W3C home > Mailing lists > Public > public-html-bugzilla@w3.org > October 2010

[Bug 10800] Reconsider form feed (U+000C) conformance

From: <bugzilla@jessica.w3.org>
Date: Fri, 01 Oct 2010 03:30:25 +0000
To: public-html-bugzilla@w3.org
Message-Id: <E1P1WKH-00053h-1q@jessica.w3.org>
http://www.w3.org/Bugs/Public/show_bug.cgi?id=10800

--- Comment #4 from bugzilla@polizisten-duzer.de 2010-10-01 03:30:23 UTC ---
I think that the form feed character made its way into HTML by mistake rather
than by intention.

HTML 2.0 explicitly said "In SGML applications, the use of control characters
is limited in order to maximize the chance of successful interchange over
heterogeneous networks and operating systems.
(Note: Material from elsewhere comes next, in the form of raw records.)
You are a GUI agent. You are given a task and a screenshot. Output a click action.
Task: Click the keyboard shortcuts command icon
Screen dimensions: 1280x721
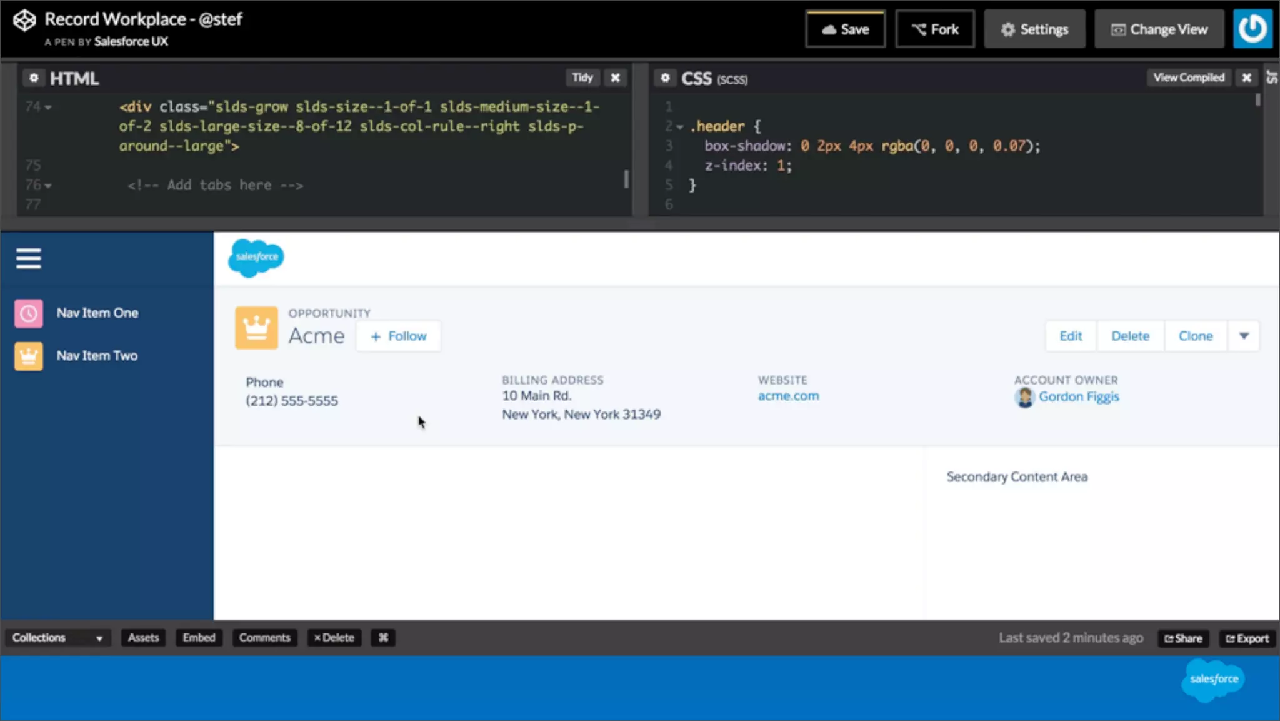(383, 638)
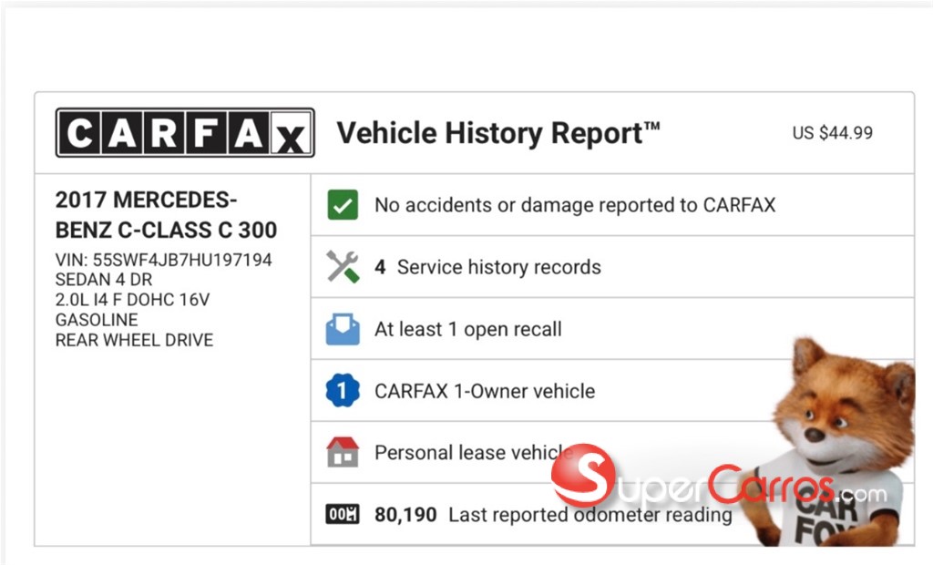933x565 pixels.
Task: Click the blue 1-Owner badge icon
Action: [x=343, y=391]
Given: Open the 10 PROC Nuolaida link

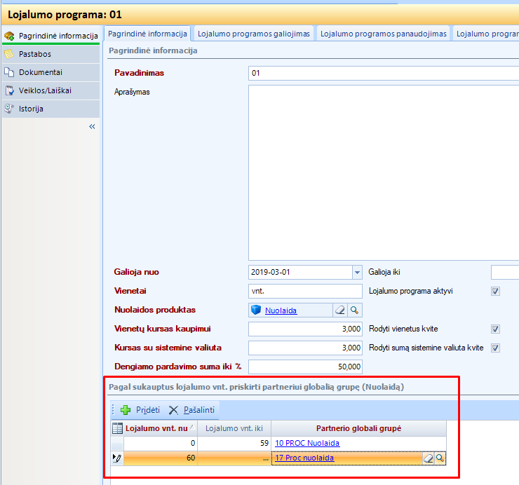Looking at the screenshot, I should tap(307, 443).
In the HTML document character
set only three control characters are allowed: Horizontal Tab, Carriage Return,
and Line Feed (code positions 9, 13, and 10)."

In July 1997, a draft of HTML 4
<http://www.w3.org/TR/WD-html40-970708/struct/text.html> (the earliest that
mentioned form feeds in any way) said:

"In addition, for all elements except PRE, a sequence of contiguous white space
characters such as spaces, horizontal tabs, form feeds and line breaks, should
be replaced by a single word space. Since the notion of what word space is
varies from script (written language) to script, user agents should collapse
white space in script-sensitive ways. For example, in Latin scripts, a single
word space is just a space (ASCII decimal 32), while in Thai it is a zero-width
word separator."

Note how bogus this is. It mentions form feeds in a "such as" phrase (not quite
appropriate wording for a normative section) without adjusting the SGML
declaration accordingly. It also mentions the zero-width word separator, which
has a totally different context. It sounds more like a brainstorming about
whitespace than like a specification. But *if* taken normatively, the IE/Opera
rendering (where form feeds collapse with 'white-space: normal') is closer.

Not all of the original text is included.